Prepare Dataset
- Create a dataset called iris
- Create an external table with upload called iris_table
- Source: https://raw.githubusercontent.com/mwaskom/seaborn-data/master/iris.csv
Create the Model with SQL statement
If you are not familiar with the Iris dataset, please read this post firstly.
We want to make a multi-classification and predict the flower species among Setosa, Versicolor and Virginica based on the measured flower features: sepal_length, sepal_width, petal_length, petal_width.

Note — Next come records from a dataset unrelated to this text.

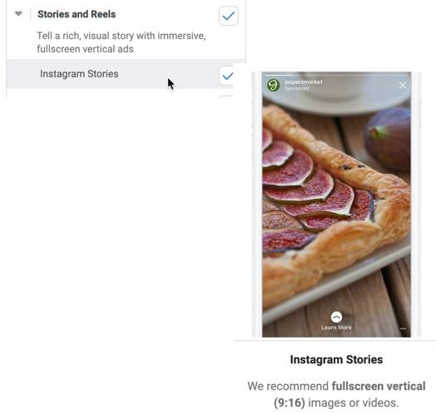The width and height of the screenshot is (436, 414).
Task: Select the Stories and Reels heading
Action: pos(77,14)
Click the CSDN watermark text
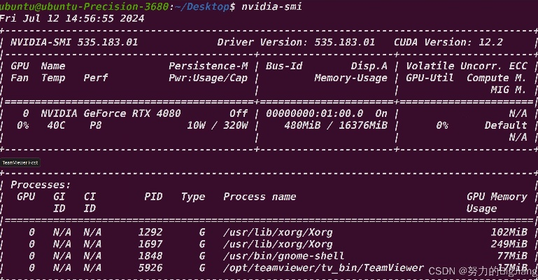538x280 pixels. [x=441, y=271]
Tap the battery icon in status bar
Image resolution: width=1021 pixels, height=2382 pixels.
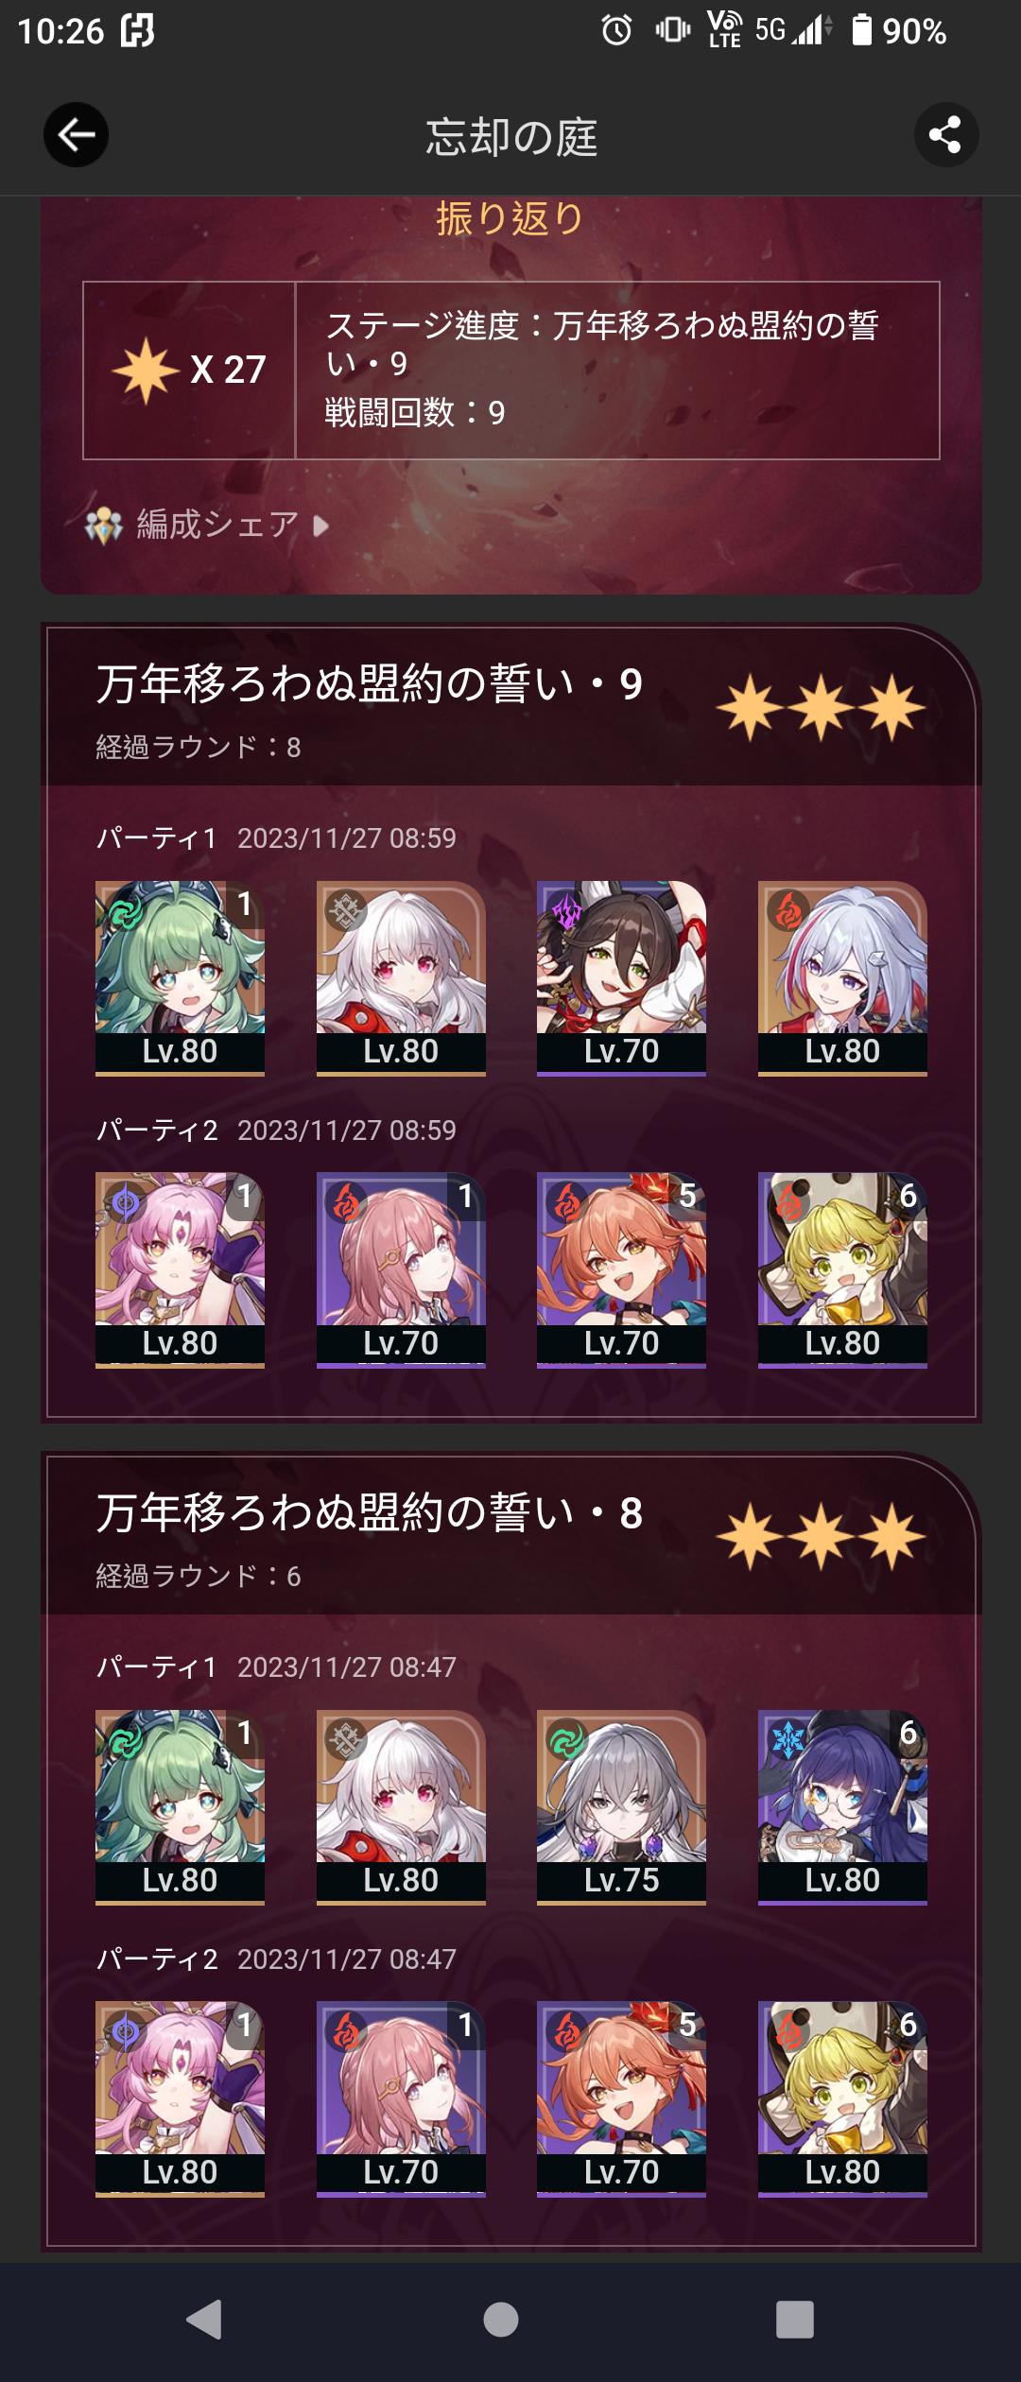tap(861, 30)
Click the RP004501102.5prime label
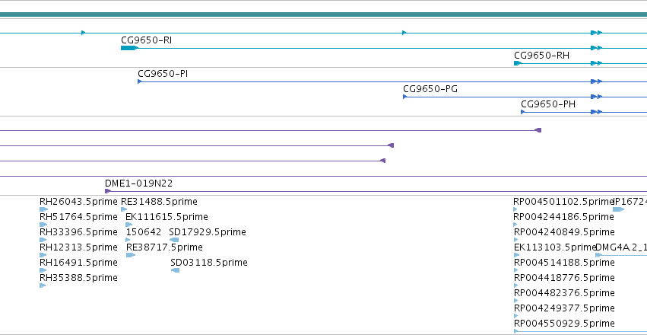This screenshot has height=335, width=647. click(563, 202)
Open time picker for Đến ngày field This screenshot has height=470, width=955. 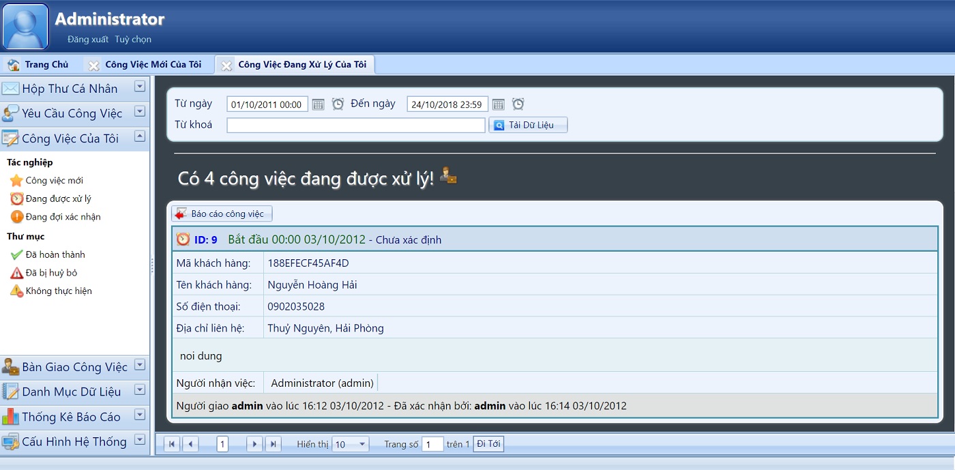click(518, 104)
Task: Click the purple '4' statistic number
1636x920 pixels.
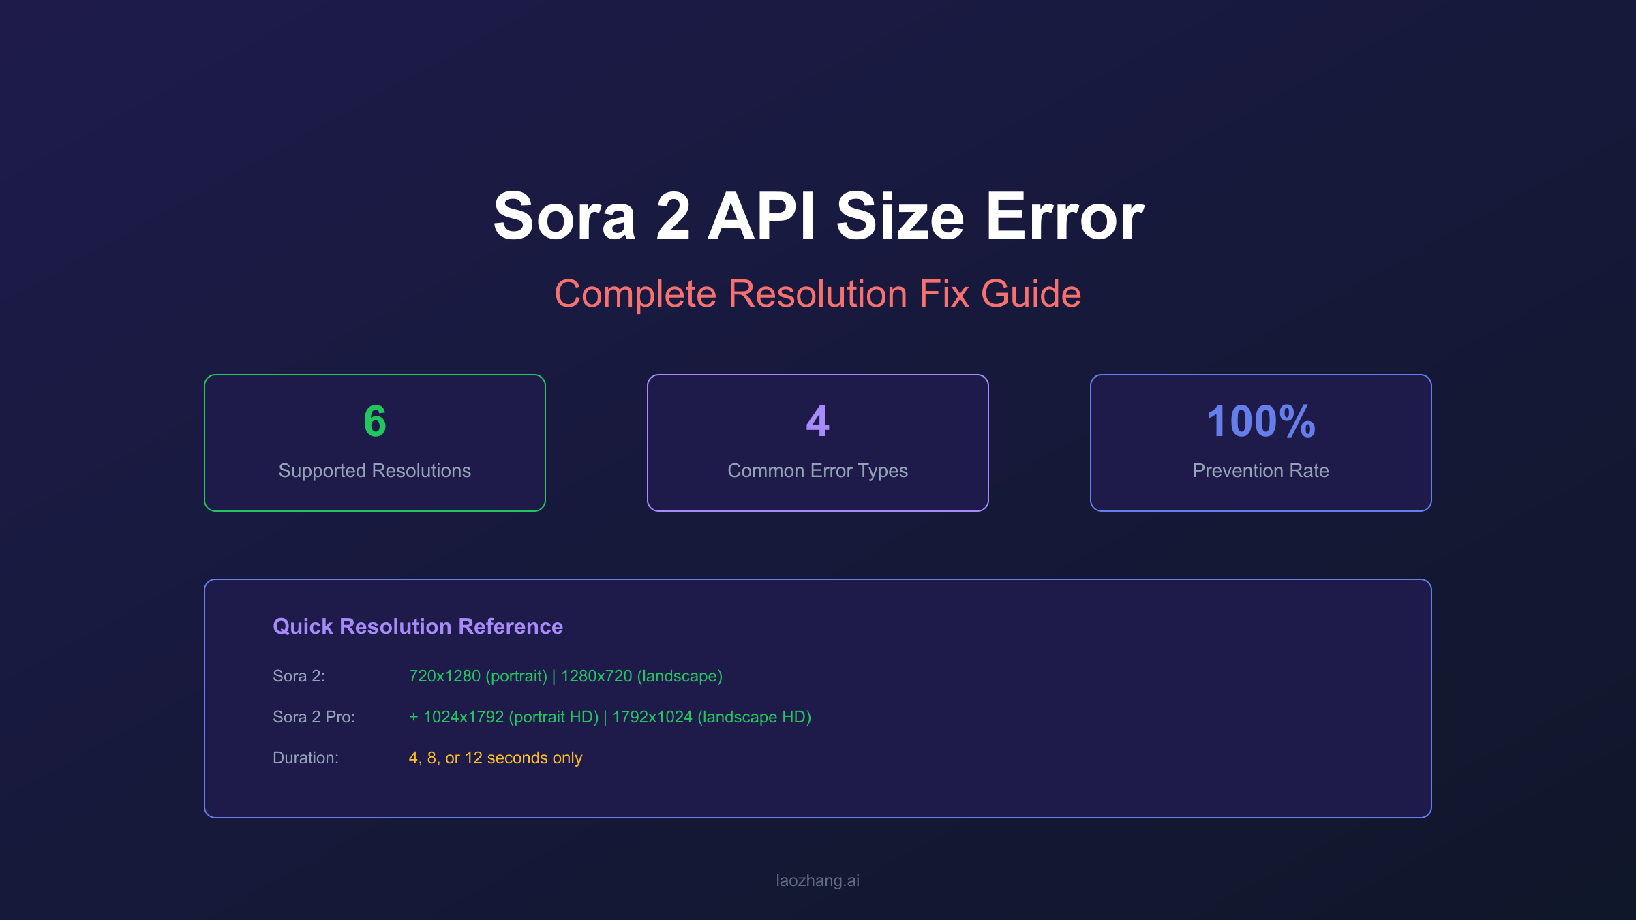Action: pos(817,421)
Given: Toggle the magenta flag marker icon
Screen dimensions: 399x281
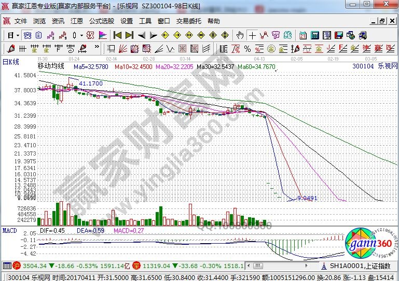Looking at the screenshot, I should click(x=103, y=35).
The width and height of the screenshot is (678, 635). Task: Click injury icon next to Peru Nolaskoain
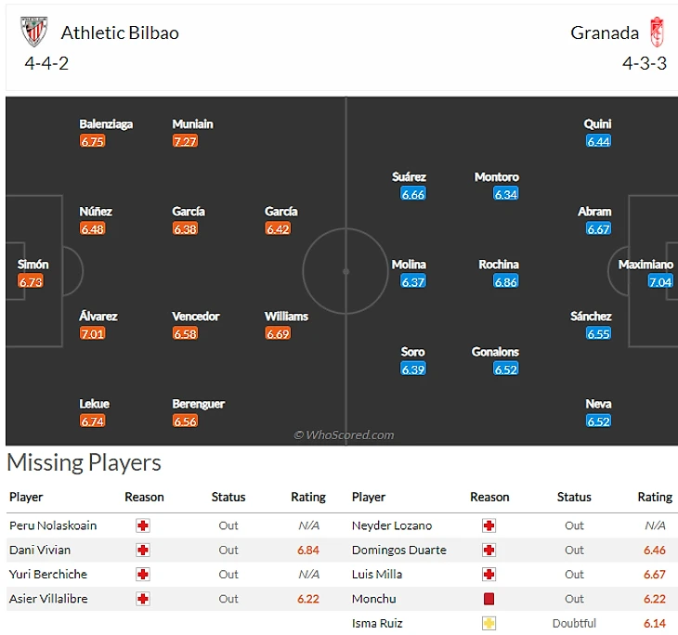143,525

Here we use the data_split_method = 'random'
, which is a random selection method to split dataset into training set and testing set. The data_split_eval_fraction = 0.2
indicates the split rate is 0.8:0.2
CREATE OR REPLACE MODEL iris.multiclass_model OPTIONS(model_type='logistic_reg', input_label_cols=['species'], data_split_method = 'random', data_split_eval_fraction = 0.2 ) AS SELECT sepal_length, sepal_width, petal_length, petal_width, species FROM `instruction-415216.iris.iris_table`;
Check Model Performance
Make an evaluation with testing set
SELECT * FROM ML.EVALUATE(MODEL iris.multiclass_model, ( SELECT sepal_length, sepal_width, petal_length, petal_width, species FROM `instruction-415216.iris.iris_table` #Selecting 20% of the data for testing WHERE MOD(ABS(FARM_FINGERPRINT(TO_JSON_STRING(struct(sepal_length, sepal_width, petal_length, petal_width, species)))), 10) < 2 ) );
You will see result like this
precision | recall | accuracy | f1_score | log_loss | roc_auc |
---|---|---|---|---|---|
0.79365079365079372 | 0.79166666666666663 | 0.83333333333333337 | 0.79084967320261434 | 0.29255131776325521 | 0.975933732933733 |
Make a prediction and check individual result
SELECT sepal_length, sepal_width, petal_length, petal_width, species AS actual_species, predicted_species FROM ML.PREDICT(MODEL iris.multiclass_model, ( SELECT sepal_length, sepal_width, petal_length, petal_width, species FROM `instruction-415216.iris.iris_table` # Selecting 20% of the data for testing WHERE MOD(ABS(FARM_FINGERPRINT(TO_JSON_STRING(struct(sepal_length, sepal_width, petal_length, petal_width, species)))), 10) < 2 ) );
Then you will see the result of each prediction and the comparison with the actual label.